I'm doing sentiment analysis of Spanish tweets.
After reviewing some of the recent literature, I've seen that there's been a most recent effort to train a RoBERTa model exclusively on Spanish text (roberta-base-bne
). It seems to perform better than the current state-of-the-art model for Spanish language modeling so far, BETO.
The RoBERTa model has been trained for a variety of tasks, which do not include text classification. I want to take this RoBERTa model and fine-tune it for text classification, more specifically, sentiment analysis.
I've done all the preprocessing and created the dataset objects, and want to natively train the model.
Code
# Training with native TensorFlow
from transformers import TFRobertaForSequenceClassification
model = TFRobertaForSequenceClassification.from_pretrained("BSC-TeMU/roberta-base-bne")
optimizer = tf.keras.optimizers.Adam(learning_rate=5e-5)

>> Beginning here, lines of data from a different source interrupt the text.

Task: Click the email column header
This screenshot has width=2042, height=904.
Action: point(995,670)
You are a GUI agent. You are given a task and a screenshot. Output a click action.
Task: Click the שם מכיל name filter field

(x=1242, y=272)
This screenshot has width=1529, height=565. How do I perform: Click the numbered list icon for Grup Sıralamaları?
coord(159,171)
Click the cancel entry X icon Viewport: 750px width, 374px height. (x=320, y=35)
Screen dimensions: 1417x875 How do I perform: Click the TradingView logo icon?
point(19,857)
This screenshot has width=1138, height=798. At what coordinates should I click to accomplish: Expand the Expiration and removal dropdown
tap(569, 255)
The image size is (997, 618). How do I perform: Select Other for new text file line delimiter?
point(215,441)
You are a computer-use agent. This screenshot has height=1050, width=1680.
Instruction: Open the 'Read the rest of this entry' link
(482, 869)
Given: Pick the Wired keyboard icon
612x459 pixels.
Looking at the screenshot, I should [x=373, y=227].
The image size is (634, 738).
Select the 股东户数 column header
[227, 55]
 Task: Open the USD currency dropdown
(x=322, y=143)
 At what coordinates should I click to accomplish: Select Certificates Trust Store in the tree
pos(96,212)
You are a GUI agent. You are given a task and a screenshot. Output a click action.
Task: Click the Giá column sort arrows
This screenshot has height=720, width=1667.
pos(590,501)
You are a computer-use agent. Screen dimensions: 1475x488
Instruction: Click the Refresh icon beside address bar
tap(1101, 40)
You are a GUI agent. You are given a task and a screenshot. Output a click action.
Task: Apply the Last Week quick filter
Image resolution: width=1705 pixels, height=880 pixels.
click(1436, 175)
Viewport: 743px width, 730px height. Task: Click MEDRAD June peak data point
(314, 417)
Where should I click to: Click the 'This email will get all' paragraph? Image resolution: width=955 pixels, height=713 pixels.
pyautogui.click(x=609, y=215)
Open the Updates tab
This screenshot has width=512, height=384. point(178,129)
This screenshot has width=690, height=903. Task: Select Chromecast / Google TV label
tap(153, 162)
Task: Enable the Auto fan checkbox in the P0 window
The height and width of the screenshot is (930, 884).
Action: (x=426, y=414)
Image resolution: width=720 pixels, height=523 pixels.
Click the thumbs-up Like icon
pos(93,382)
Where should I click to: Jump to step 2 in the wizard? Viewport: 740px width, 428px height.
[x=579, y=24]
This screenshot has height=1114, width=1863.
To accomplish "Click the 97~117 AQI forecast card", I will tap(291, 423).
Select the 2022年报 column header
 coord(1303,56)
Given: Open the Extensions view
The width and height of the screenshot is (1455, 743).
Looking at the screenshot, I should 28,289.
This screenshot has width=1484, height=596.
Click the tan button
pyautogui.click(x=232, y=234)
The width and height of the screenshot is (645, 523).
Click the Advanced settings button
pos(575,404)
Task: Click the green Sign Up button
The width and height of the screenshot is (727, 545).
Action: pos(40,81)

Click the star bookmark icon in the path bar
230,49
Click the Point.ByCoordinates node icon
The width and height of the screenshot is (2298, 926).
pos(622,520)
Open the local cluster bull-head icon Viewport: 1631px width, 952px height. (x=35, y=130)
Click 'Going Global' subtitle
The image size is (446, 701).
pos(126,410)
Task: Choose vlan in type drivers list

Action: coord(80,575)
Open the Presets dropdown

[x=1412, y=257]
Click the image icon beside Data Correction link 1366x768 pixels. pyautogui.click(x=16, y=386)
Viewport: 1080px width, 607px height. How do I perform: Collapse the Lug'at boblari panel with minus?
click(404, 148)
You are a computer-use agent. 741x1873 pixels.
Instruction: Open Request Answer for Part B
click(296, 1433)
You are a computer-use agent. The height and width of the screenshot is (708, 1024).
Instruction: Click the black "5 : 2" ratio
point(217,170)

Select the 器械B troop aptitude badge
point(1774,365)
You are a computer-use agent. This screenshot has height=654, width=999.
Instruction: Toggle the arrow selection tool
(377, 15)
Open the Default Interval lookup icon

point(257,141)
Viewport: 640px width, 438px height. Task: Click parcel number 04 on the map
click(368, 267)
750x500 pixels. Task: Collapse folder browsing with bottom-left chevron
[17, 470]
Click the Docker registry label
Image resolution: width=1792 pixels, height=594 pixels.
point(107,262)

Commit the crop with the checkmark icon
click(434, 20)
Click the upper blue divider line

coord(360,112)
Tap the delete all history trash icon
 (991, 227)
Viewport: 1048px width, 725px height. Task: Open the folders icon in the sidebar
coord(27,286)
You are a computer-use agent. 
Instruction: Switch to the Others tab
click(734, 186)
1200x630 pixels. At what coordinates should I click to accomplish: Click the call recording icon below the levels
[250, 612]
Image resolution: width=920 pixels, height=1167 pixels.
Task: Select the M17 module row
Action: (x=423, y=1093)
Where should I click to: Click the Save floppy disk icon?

model.compile(optimizer=optimizer, loss=model.compute_loss) # can also use any keras loss fn
model.fit(train_dataset.shuffle(1000).batch(16), epochs=3, batch_size=16)
Question
My questions is regarding the TFRobertaForSequenceClassification
:
Is it correct to use this, since it's not specified in the model card? Instead of the AutoModelForMaskedLM
specified in the model card.
Do we, by simply applying TFRobertaForSequenceClassification
, imply that it will automatically apply the trained (and pretrained) knowledge to the new task, namely text classification?